• Exercise:
Set down the full data below exactly as given, please.

• Items listed in a dataset:
::::

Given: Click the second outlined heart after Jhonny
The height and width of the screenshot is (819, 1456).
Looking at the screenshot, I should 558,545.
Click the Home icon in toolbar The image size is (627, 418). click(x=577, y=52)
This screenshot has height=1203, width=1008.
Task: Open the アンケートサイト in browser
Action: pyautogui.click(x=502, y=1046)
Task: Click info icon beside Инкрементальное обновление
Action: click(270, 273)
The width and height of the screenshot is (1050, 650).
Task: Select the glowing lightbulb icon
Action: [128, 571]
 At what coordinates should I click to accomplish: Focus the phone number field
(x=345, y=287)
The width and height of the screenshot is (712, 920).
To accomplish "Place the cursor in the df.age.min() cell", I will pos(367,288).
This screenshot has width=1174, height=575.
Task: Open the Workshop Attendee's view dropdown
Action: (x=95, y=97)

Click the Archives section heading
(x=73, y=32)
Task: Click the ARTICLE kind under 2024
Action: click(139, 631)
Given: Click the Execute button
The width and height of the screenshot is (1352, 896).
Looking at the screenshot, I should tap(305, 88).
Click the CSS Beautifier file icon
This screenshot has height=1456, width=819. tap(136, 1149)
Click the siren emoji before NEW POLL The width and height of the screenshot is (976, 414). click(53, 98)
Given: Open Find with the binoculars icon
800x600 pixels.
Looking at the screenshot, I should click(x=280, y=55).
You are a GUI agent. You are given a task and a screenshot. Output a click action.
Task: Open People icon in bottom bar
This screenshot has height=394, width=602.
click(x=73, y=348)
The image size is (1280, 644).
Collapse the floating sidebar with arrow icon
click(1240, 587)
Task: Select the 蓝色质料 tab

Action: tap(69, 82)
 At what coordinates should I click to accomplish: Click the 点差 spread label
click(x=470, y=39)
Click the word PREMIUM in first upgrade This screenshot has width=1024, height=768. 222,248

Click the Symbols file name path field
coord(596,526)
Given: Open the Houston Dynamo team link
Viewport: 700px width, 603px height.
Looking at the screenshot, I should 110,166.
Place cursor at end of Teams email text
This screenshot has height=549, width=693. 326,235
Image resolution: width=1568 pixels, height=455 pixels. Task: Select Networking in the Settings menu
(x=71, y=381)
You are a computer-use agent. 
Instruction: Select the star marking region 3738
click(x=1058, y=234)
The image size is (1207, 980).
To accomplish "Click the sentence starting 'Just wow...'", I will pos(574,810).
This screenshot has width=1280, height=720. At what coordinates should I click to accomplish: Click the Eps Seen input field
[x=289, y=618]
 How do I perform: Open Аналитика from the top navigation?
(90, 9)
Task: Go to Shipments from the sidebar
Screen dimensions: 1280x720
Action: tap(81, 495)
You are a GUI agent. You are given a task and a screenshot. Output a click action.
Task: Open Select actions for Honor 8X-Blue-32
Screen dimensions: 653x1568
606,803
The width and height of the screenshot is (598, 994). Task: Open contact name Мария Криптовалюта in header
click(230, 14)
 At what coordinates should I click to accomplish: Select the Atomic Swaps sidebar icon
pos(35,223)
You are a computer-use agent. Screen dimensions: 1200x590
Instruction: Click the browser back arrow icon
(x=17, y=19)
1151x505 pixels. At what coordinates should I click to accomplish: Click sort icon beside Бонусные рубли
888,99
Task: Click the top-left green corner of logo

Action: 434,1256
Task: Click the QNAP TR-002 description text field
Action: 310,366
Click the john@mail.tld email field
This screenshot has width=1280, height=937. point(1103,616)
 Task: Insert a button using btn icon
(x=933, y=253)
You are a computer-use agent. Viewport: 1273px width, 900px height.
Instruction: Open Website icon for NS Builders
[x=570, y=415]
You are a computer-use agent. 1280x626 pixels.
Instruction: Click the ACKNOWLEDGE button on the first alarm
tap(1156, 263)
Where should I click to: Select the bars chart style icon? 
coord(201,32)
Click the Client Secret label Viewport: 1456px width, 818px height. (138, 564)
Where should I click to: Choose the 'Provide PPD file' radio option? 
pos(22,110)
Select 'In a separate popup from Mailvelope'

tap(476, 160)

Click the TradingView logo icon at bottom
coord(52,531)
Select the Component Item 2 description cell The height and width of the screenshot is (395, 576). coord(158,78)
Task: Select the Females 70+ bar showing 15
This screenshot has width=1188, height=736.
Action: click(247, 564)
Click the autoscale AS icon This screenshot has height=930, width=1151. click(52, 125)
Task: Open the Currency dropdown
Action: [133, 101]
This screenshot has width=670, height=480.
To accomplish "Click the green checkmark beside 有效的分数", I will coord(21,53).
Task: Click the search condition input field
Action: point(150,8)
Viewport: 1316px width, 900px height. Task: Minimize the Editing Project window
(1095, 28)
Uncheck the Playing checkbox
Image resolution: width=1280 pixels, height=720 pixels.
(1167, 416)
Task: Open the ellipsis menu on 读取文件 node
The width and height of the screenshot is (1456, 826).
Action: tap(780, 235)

::::

• Exercise answer:
Given: Click the second outlined heart after Jhonny
The height and width of the screenshot is (819, 1456).
Looking at the screenshot, I should 558,545.
Click the Home icon in toolbar The image size is (627, 418). click(x=577, y=52)
This screenshot has height=1203, width=1008.
Task: Open the アンケートサイト in browser
Action: pyautogui.click(x=502, y=1046)
Task: Click info icon beside Инкрементальное обновление
Action: click(270, 273)
The width and height of the screenshot is (1050, 650).
Task: Select the glowing lightbulb icon
Action: [128, 571]
 At what coordinates should I click to accomplish: Focus the phone number field
(x=345, y=287)
The width and height of the screenshot is (712, 920).
To accomplish "Place the cursor in the df.age.min() cell", I will pos(367,288).
This screenshot has width=1174, height=575.
Task: Open the Workshop Attendee's view dropdown
Action: (x=95, y=97)

Click the Archives section heading
(x=73, y=32)
Task: Click the ARTICLE kind under 2024
Action: click(139, 631)
Given: Click the Execute button
The width and height of the screenshot is (1352, 896).
Looking at the screenshot, I should tap(305, 88).
Click the CSS Beautifier file icon
This screenshot has height=1456, width=819. tap(136, 1149)
Click the siren emoji before NEW POLL The width and height of the screenshot is (976, 414). click(53, 98)
Given: Open Find with the binoculars icon
800x600 pixels.
Looking at the screenshot, I should click(x=280, y=55).
You are a GUI agent. You are given a task and a screenshot. Output a click action.
Task: Open People icon in bottom bar
This screenshot has height=394, width=602.
click(x=73, y=348)
The image size is (1280, 644).
Collapse the floating sidebar with arrow icon
click(1240, 587)
Task: Select the 蓝色质料 tab

Action: tap(69, 82)
 At what coordinates should I click to accomplish: Click the 点差 spread label
click(x=470, y=39)
Click the word PREMIUM in first upgrade This screenshot has width=1024, height=768. 222,248

Click the Symbols file name path field
coord(596,526)
Given: Open the Houston Dynamo team link
Viewport: 700px width, 603px height.
Looking at the screenshot, I should 110,166.
Place cursor at end of Teams email text
This screenshot has height=549, width=693. 326,235
Image resolution: width=1568 pixels, height=455 pixels. Task: Select Networking in the Settings menu
(x=71, y=381)
You are a computer-use agent. 
Instruction: Select the star marking region 3738
click(x=1058, y=234)
The image size is (1207, 980).
To accomplish "Click the sentence starting 'Just wow...'", I will pos(574,810).
This screenshot has width=1280, height=720. At what coordinates should I click to accomplish: Click the Eps Seen input field
[x=289, y=618]
 How do I perform: Open Аналитика from the top navigation?
(90, 9)
Task: Go to Shipments from the sidebar
Screen dimensions: 1280x720
Action: tap(81, 495)
You are a GUI agent. You are given a task and a screenshot. Output a click action.
Task: Open Select actions for Honor 8X-Blue-32
Screen dimensions: 653x1568
606,803
The width and height of the screenshot is (598, 994). Task: Open contact name Мария Криптовалюта in header
click(230, 14)
 At what coordinates should I click to accomplish: Select the Atomic Swaps sidebar icon
pos(35,223)
You are a computer-use agent. Screen dimensions: 1200x590
Instruction: Click the browser back arrow icon
(x=17, y=19)
1151x505 pixels. At what coordinates should I click to accomplish: Click sort icon beside Бонусные рубли
888,99
Task: Click the top-left green corner of logo

Action: 434,1256
Task: Click the QNAP TR-002 description text field
Action: 310,366
Click the john@mail.tld email field
This screenshot has width=1280, height=937. point(1103,616)
 Task: Insert a button using btn icon
(x=933, y=253)
You are a computer-use agent. Viewport: 1273px width, 900px height.
Instruction: Open Website icon for NS Builders
[x=570, y=415]
You are a computer-use agent. 1280x626 pixels.
Instruction: Click the ACKNOWLEDGE button on the first alarm
tap(1156, 263)
Where should I click to: Select the bars chart style icon? 
coord(201,32)
Click the Client Secret label Viewport: 1456px width, 818px height. (138, 564)
Where should I click to: Choose the 'Provide PPD file' radio option? 
pos(22,110)
Select 'In a separate popup from Mailvelope'

tap(476, 160)

Click the TradingView logo icon at bottom
coord(52,531)
Select the Component Item 2 description cell The height and width of the screenshot is (395, 576). coord(158,78)
Task: Select the Females 70+ bar showing 15
This screenshot has width=1188, height=736.
Action: click(247, 564)
Click the autoscale AS icon This screenshot has height=930, width=1151. click(52, 125)
Task: Open the Currency dropdown
Action: [133, 101]
This screenshot has width=670, height=480.
To accomplish "Click the green checkmark beside 有效的分数", I will coord(21,53).
Task: Click the search condition input field
Action: point(150,8)
Viewport: 1316px width, 900px height. Task: Minimize the Editing Project window
(1095, 28)
Uncheck the Playing checkbox
Image resolution: width=1280 pixels, height=720 pixels.
(1167, 416)
Task: Open the ellipsis menu on 读取文件 node
The width and height of the screenshot is (1456, 826).
Action: tap(780, 235)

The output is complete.